▸ WHAT IS EXPECTED
All entries below are to be returned in full, exactly as they stand.
+++ SUPPLIED MATERIAL +++
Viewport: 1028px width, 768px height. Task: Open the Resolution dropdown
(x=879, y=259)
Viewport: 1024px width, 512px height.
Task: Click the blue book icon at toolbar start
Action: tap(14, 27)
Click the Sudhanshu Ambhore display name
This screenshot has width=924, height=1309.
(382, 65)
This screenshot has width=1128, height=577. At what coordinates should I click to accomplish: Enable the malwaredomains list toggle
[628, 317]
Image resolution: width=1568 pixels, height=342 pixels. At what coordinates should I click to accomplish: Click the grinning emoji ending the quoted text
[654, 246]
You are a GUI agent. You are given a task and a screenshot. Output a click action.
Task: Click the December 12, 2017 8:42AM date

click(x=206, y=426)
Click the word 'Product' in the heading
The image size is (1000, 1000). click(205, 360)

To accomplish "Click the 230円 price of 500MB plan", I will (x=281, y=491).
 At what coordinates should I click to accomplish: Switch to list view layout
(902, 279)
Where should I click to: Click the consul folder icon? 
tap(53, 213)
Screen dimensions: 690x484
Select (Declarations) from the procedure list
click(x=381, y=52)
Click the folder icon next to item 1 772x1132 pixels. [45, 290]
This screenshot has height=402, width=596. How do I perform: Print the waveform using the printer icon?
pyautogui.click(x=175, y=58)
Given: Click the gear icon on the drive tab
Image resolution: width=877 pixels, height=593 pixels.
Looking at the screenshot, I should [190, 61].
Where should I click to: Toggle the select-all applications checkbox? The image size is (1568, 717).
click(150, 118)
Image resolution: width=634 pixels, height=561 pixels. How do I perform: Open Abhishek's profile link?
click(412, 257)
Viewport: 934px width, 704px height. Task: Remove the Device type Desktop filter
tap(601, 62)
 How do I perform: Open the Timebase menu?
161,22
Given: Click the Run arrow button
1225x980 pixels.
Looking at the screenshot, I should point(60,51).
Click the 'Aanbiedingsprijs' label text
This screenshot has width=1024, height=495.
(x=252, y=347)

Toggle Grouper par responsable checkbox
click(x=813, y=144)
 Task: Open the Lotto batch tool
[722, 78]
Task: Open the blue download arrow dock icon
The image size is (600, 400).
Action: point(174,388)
+++
▸ RESULT FOR THIS EXERCISE
Viewport: 1028px width, 768px height. Task: Open the Resolution dropdown
(x=879, y=259)
Viewport: 1024px width, 512px height.
Task: Click the blue book icon at toolbar start
Action: tap(14, 27)
Click the Sudhanshu Ambhore display name
This screenshot has width=924, height=1309.
(382, 65)
This screenshot has width=1128, height=577. At what coordinates should I click to accomplish: Enable the malwaredomains list toggle
[628, 317]
Image resolution: width=1568 pixels, height=342 pixels. At what coordinates should I click to accomplish: Click the grinning emoji ending the quoted text
[654, 246]
You are a GUI agent. You are given a task and a screenshot. Output a click action.
Task: Click the December 12, 2017 8:42AM date

click(x=206, y=426)
Click the word 'Product' in the heading
The image size is (1000, 1000). click(205, 360)

To accomplish "Click the 230円 price of 500MB plan", I will (x=281, y=491).
 At what coordinates should I click to accomplish: Switch to list view layout
(902, 279)
Where should I click to: Click the consul folder icon? 
tap(53, 213)
Screen dimensions: 690x484
Select (Declarations) from the procedure list
click(x=381, y=52)
Click the folder icon next to item 1 772x1132 pixels. [45, 290]
This screenshot has height=402, width=596. How do I perform: Print the waveform using the printer icon?
pyautogui.click(x=175, y=58)
Given: Click the gear icon on the drive tab
Image resolution: width=877 pixels, height=593 pixels.
Looking at the screenshot, I should [190, 61].
Where should I click to: Toggle the select-all applications checkbox? The image size is (1568, 717).
click(150, 118)
Image resolution: width=634 pixels, height=561 pixels. How do I perform: Open Abhishek's profile link?
click(412, 257)
Viewport: 934px width, 704px height. Task: Remove the Device type Desktop filter
tap(601, 62)
 How do I perform: Open the Timebase menu?
161,22
Given: Click the Run arrow button
1225x980 pixels.
Looking at the screenshot, I should point(60,51).
Click the 'Aanbiedingsprijs' label text
This screenshot has width=1024, height=495.
(x=252, y=347)

Toggle Grouper par responsable checkbox
click(x=813, y=144)
 Task: Open the Lotto batch tool
[722, 78]
Task: Open the blue download arrow dock icon
The image size is (600, 400).
Action: point(174,388)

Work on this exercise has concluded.